- _Your objective_
A complete, exact retyping of the data below is required.
<<<<
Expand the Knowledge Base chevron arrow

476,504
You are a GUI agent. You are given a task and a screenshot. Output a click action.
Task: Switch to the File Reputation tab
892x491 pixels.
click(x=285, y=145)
>>>>
- _Answer box_
Expand the Knowledge Base chevron arrow

476,504
You are a GUI agent. You are given a task and a screenshot. Output a click action.
Task: Switch to the File Reputation tab
892x491 pixels.
click(x=285, y=145)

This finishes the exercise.